Calm Your Nerves
The looming threat of the coronavirus in our community has left everyone I know feeling agitated and anxious. To protect ourselves and our families, we need to fill the pantry, wash our hands, avoid doorknobs, and stop touching. Who knew we touched our faces so much? Add to this the downline repercussions of uncertain travel plans, a volatile stock market, cancelled events, limited social exposure, school closures, and a news stream full of alarming reports. It makes sense that we feel uptight.
Given what we know about how stress impacts clear thinking and good rest, the best prep for these uncertain times may be learning how to calm your nerves. When your physiology is plugged in to thoughts of survival, it’s hard to let go and relax even when you’re exhausted and need a good night’s sleep. You know how this goes. Worry takes hold and won’t let go. Then, sleep ends up being fitful and spotty. When this happens even for one night, it affects your ability to show up responsibly, resiliently, and lovingly.
Although you may want to settle down after a full, demanding, stress-filled day, your mind is buzzing, muscles tense, and physiology churning. Just telling your body to let go and relax adds to the problem. And, even when you fall asleep, you don’t stay asleep. In order to give yourself a break, you need to interrupt the pattern with some active, focused relaxation. Lots of people report good results when they set time aside for a soothing bath, meditation, or restorative yoga poses before bedtime. Recently, I’ve found that placing my hands on my belly and quieting my gut-brain does the trick.
A bit of simplified science will help explain why this works for me. It all has to do with the vagus nerve which connects the brain to the abdomen. Among other things, this wandering nerve controls the parasympathetic nervous system (PNS). The PNS is the rest-digest counterpoint to the fight-or-flight sympathetic nervous system. In other words, any time you’re all worked up without a fight or flight reason, your PNS needs to step in and tell your brain to chill out. Deep breathing stimulates the vagus nerve activating a relaxation response in the PNS. This, in turn, shifts the physiology to reduce anxiety, stress, anger, and inflammation. Because of this direct gut-brain connection, it makes sense that focused belly breathing is a good strategy for calming your nerves.

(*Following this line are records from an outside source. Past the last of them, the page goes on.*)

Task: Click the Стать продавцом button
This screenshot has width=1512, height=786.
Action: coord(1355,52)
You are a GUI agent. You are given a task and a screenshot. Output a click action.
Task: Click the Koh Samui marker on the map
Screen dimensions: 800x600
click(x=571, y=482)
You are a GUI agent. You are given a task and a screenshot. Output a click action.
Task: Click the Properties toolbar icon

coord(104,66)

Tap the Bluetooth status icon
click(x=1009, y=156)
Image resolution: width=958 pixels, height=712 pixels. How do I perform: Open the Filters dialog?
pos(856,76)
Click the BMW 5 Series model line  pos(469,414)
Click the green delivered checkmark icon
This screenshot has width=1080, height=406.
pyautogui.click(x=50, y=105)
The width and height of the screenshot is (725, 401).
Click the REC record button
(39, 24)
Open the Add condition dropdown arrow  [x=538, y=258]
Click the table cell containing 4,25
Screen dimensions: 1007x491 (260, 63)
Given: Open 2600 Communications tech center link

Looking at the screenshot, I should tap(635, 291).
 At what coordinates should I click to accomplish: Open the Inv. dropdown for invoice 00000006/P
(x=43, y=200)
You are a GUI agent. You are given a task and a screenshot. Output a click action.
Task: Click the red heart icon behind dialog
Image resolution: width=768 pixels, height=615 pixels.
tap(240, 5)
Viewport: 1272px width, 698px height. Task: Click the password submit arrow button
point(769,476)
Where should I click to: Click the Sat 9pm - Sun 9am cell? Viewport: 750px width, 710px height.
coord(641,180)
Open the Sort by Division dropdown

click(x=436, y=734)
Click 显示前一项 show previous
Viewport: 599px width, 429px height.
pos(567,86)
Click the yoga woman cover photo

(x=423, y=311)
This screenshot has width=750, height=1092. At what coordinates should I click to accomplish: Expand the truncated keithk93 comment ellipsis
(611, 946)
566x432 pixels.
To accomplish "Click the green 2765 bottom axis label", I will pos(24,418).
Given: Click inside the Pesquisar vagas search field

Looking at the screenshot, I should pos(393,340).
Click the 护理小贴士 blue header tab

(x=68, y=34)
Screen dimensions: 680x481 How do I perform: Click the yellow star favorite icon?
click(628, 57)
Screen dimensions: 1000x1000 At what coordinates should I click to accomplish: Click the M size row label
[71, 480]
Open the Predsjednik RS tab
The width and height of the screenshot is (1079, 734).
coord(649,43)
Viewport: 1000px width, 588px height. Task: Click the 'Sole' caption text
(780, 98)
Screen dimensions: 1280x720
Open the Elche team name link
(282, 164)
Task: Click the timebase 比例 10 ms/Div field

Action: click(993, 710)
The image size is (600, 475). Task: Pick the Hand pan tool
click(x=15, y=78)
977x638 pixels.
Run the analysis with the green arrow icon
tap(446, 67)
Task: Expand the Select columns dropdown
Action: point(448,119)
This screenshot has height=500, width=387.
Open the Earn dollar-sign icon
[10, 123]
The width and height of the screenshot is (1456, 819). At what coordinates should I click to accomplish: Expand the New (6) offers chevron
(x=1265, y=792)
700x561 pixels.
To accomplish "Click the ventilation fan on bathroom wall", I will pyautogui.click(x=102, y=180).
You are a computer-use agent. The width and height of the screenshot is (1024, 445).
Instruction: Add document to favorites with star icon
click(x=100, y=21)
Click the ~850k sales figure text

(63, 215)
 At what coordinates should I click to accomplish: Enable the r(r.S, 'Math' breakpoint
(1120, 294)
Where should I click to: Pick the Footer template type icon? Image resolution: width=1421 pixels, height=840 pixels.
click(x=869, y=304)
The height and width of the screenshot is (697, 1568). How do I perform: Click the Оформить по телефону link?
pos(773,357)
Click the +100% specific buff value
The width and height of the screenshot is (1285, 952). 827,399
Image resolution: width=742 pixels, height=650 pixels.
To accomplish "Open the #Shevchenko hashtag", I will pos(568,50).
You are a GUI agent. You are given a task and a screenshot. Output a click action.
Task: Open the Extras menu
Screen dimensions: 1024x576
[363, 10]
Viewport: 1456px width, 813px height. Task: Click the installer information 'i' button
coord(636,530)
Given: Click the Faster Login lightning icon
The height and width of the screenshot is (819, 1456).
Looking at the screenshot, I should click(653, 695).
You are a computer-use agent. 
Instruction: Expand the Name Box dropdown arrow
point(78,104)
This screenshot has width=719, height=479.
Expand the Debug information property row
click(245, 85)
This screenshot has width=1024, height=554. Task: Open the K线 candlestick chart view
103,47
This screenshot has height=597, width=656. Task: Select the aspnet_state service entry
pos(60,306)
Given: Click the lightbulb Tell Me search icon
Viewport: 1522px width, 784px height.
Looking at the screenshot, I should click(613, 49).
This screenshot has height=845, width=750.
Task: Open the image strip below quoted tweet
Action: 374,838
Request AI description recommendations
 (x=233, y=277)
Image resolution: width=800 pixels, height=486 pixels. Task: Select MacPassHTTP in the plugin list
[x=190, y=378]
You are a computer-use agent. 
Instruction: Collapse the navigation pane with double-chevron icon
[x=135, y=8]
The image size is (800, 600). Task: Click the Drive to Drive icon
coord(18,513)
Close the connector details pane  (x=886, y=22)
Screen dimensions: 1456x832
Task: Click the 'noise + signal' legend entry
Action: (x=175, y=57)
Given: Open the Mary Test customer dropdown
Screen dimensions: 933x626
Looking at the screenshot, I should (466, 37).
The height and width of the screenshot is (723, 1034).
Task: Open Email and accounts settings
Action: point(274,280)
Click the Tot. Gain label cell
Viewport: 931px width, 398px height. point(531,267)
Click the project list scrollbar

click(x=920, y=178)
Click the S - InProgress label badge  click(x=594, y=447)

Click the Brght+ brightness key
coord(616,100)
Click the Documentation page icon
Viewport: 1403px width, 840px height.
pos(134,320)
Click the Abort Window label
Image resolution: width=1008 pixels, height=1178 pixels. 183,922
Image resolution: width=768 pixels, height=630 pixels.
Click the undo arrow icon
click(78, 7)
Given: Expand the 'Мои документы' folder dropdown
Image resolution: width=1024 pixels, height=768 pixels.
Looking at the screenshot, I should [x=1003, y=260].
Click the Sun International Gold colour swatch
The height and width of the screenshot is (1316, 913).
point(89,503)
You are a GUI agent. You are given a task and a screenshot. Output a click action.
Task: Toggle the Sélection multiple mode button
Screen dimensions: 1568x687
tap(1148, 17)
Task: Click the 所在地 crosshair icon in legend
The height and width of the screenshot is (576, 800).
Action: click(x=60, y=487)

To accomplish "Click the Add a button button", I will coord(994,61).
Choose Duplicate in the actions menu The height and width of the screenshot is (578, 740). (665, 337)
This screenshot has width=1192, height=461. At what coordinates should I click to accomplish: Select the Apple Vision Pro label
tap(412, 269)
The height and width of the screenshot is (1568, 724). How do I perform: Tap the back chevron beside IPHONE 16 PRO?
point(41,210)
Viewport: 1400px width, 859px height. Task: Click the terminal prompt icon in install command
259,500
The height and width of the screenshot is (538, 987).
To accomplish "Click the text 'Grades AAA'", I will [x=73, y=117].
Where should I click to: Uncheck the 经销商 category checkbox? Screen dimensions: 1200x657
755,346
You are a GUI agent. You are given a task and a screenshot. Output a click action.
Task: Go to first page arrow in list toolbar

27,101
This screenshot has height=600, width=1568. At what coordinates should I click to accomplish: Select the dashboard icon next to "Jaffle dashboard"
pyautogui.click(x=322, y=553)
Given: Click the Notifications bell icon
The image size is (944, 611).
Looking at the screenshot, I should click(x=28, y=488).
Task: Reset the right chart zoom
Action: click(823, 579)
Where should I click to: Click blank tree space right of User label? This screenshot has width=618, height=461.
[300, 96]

Try this out for yourself:
• Thirty minutes before sleep, dim the lights and turn off the screens. Even better, put your iPhone in another room.
• Once in bed, get comfortable with adequate pillow support and cozy covers.
• Scan through your body, letting each muscle surrender to Gravity. Tell your body that the day is done and all is well.
• Then, gently place your hands on your belly, one above the solar plexus, the other a bit lower. Feel how your abdomen moves with each inhale and exhale. Locate pockets of discomfort and direct your breath to dissipate the tension.
• Breathing deeply and slowly, string three or four inhale-exhales together and then see if you can do more. Before you know it, you’ll be tucked into a restful sleep.
Don’t be discouraged if your attention drifts away from your belly after just a couple of breaths. Once you discover that you’re off thinking, worrying, and planning again, just return to your body. In an over-stimulated world, simple body awareness takes practice. Notice how your focus is either centered on word thought or on body sensation. Never both at once. Because of this, belly breathing has the potential to calm both mind and nerves. And, if you awake with mind a-buzz and feeling wired, just take a few minutes to belly breathe and calm your nerves again.
Over the next few weeks of community lock-down, it’s important to take measures to mitigate the stress. Instead of ramping up and letting your sympathetic nervous system run the show, set aside some time to destress and reset your equilibrium. Before bedtime is great. But, any transition time is an opportunity to practice – when you first wake up, between appointments, after work, or before dinner. Then, whatever you do next, you’ll be more relaxed. Given that our community has become all too familiar with life-altering emergencies, I don’t have to convince anyone that knowing how to calm your nerves is one of the most valuable skills in your tool kit.